Le président Barack Obama a fini par se décider. La contagion guerrière de l'administration Bush en Irak a rattrapé Obama qui vient de décider de l'envoi de 30 000 soldats en Afghanistan. Les partisans de cette démarche considèrent qu'une victoire talibane là-bas entrainerait une radicalisation de la région entière et créerait un effet domino en laissant libre cours aux insurrections islamiques dans toute l'Asie centrale. Al-Qaida, inextricablement lié aux talibans, se serait octroyé la victoire si l'Amérique avait battu en retraite.

 Mais la victoire n'est pas le seul scénario possible pour les forces du Jihad. Al-Qaida, par exemple, est devenu un sujet d'inquiétude international dont les capacités ne dépendent plus uniquement de sa base afghane. En fait, Al-Qaida est dans une très mauvaise situation financière depuis qu'il n'a plus de liens avec le commerce de l'héroïne ; une autre source d'inquiétude, mais d'ordre économique, celle-là. Il n'est pas non plus évident que le retrait de l'OTAN aurait inévitablement entrainé une prise de pouvoir des talibans. Une division ethnique du pays est un scénario plus probable.

 En réalité, la question de savoir quoi faire en Afghanistan relève plus du vieil adage du « fardeau de l'homme blanc » qui semble ne jamais prendre fin, aussi coûteux et hypocrite qu'il puisse être. Car, même si les calamités prédites par les catastrophistes constituent le scénario le plus probable, pourquoi représentent-elles une menace plus grande pour l'Occident que pour les puissances régionales comme l'Inde, la Chine, la Russie et l'Iran (pour qui les talibans sunnites sont un dangereux défi idéologique). Aucun de ces pays n'envisage une solution militaire à la crise afghane.

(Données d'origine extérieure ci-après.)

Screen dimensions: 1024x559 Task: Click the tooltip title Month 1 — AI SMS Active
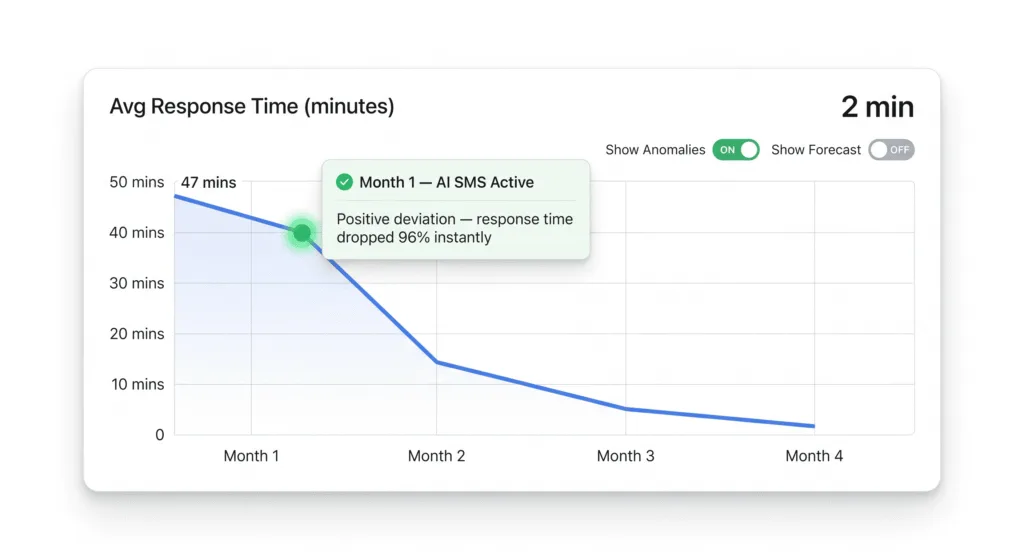tap(446, 182)
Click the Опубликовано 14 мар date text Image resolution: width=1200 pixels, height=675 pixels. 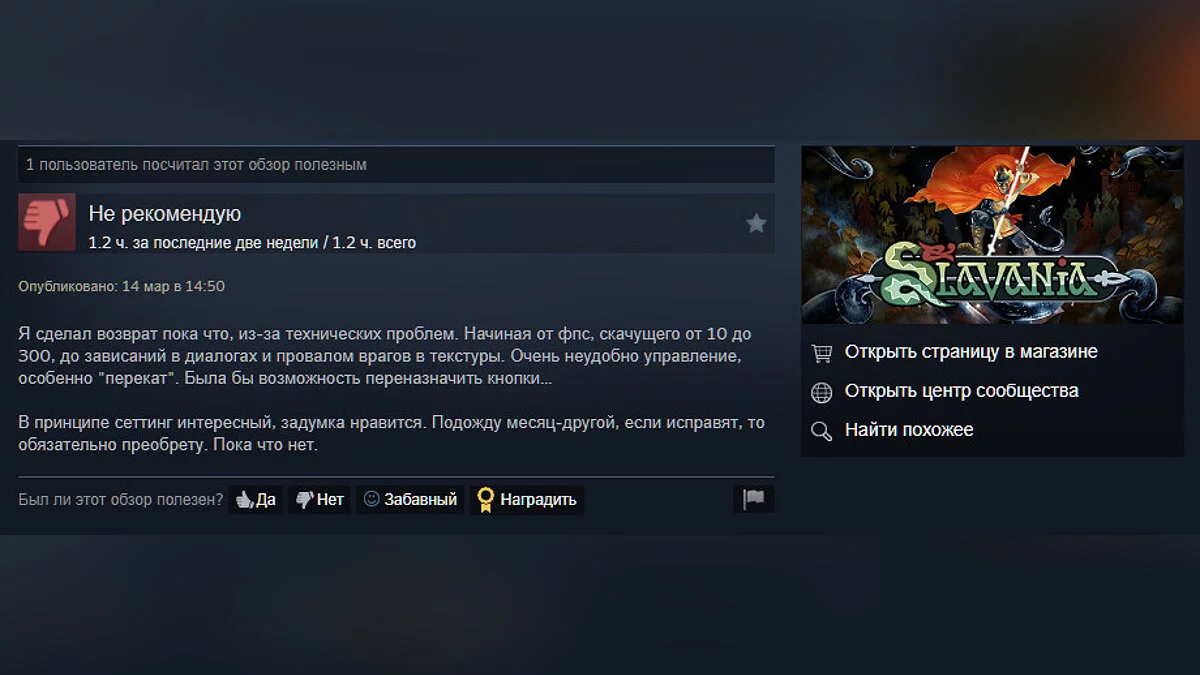[122, 286]
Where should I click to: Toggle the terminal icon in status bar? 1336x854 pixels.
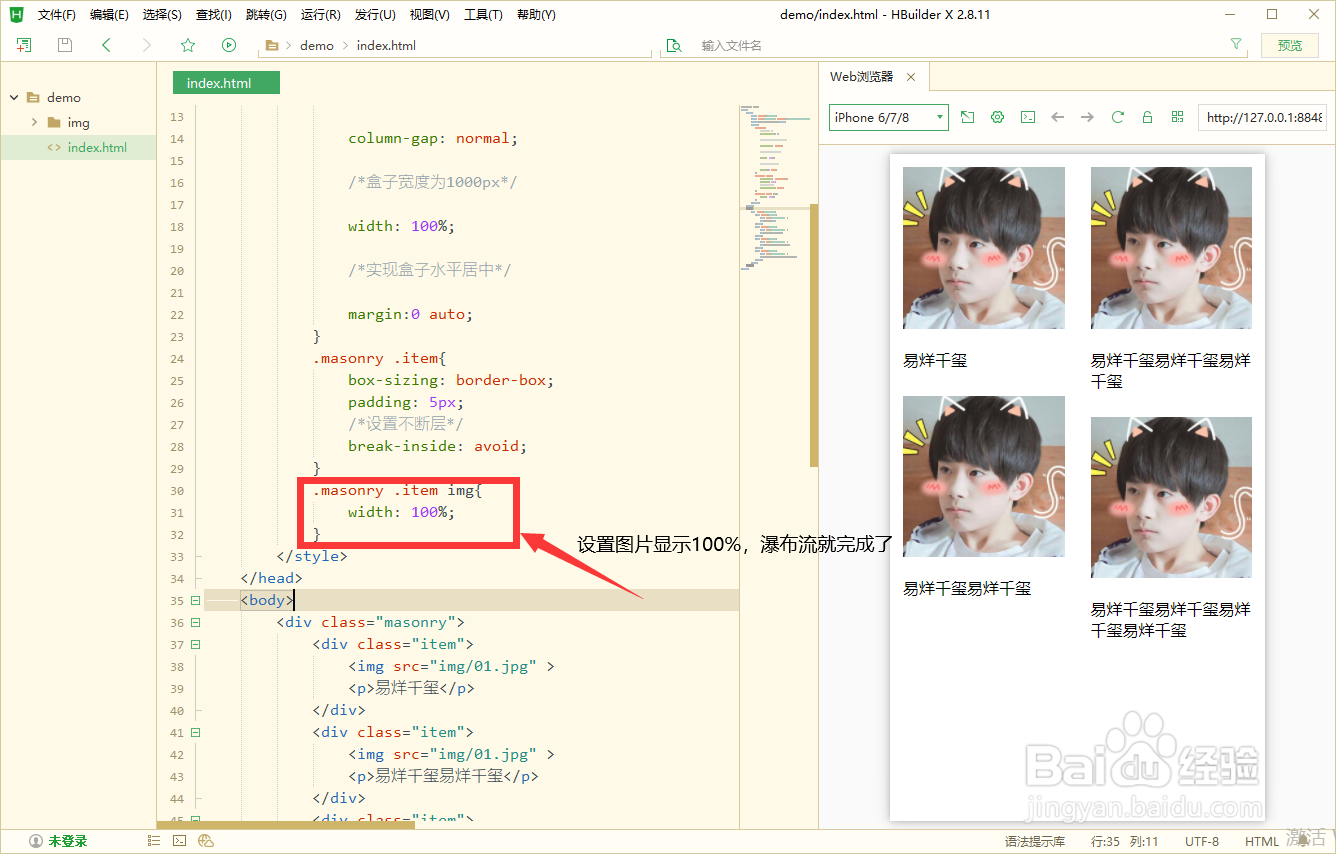(180, 841)
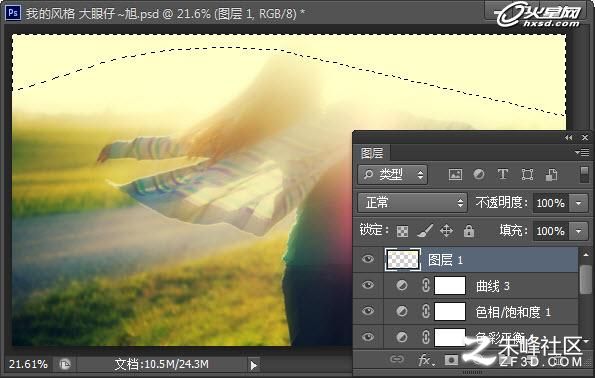Select the 图层 1 layer thumbnail
The height and width of the screenshot is (378, 595).
coord(403,260)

 La macabre association du Pakistan avec les talibans résulte surtout de son acharnement à faire pression sur son ennemi mortel, l'Inde. Un Afghanistan stable et laïque est donc une nécessité stratégique vitale pour l'Inde. Car l'Inde était le seul pays du groupe des non-alignés à soutenir l'invasion soviétique en Afghanistan dans les années 80, et elle a aussi apporté un soutien désespéré à l'Alliance du Nord après la victoire des talibans dans les années 90.

 Il ne faut pas non plus sous-estimer l'intérêt de la Chine pour la stabilité de l'Afghanistan et du Pakistan. L'Afghanistan, ainsi que le Pakistan et l'Iran, font partie d'une zone de sécurité occidentale vitale pour la Chine. C'est un corridor par lequel elle peut assurer ses intérêts au Pakistan, un allié traditionnel, et s'assurer l'accès à des ressources naturelles cruciales de la région. De plus, la province chinoise de Xinjiang à la frontière de l'Afghanistan, majoritairement musulmane, pourrait être dangereusement affectée par une prise de pouvoir talibane à Kaboul ou par l'amputation du pays.

 La Russie, bien sur, n'a aucune envie de répéter l'aventure désastreuse de l'Union Soviétique en Afghanistan. Mais cela ne veut pas dire qu'une victoire talibane ou une crise afghane hors de contrôle ne serait pas une menace pour la position du Kremlin en Asie centrale, une région qu'il considère comme son pré carré stratégique. Les Russes sont surtout préoccupés par l'engagement régulier de jihadistes de Tchétchénie, du Daghestan et de l'Asie centrale auprès des combattants talibans.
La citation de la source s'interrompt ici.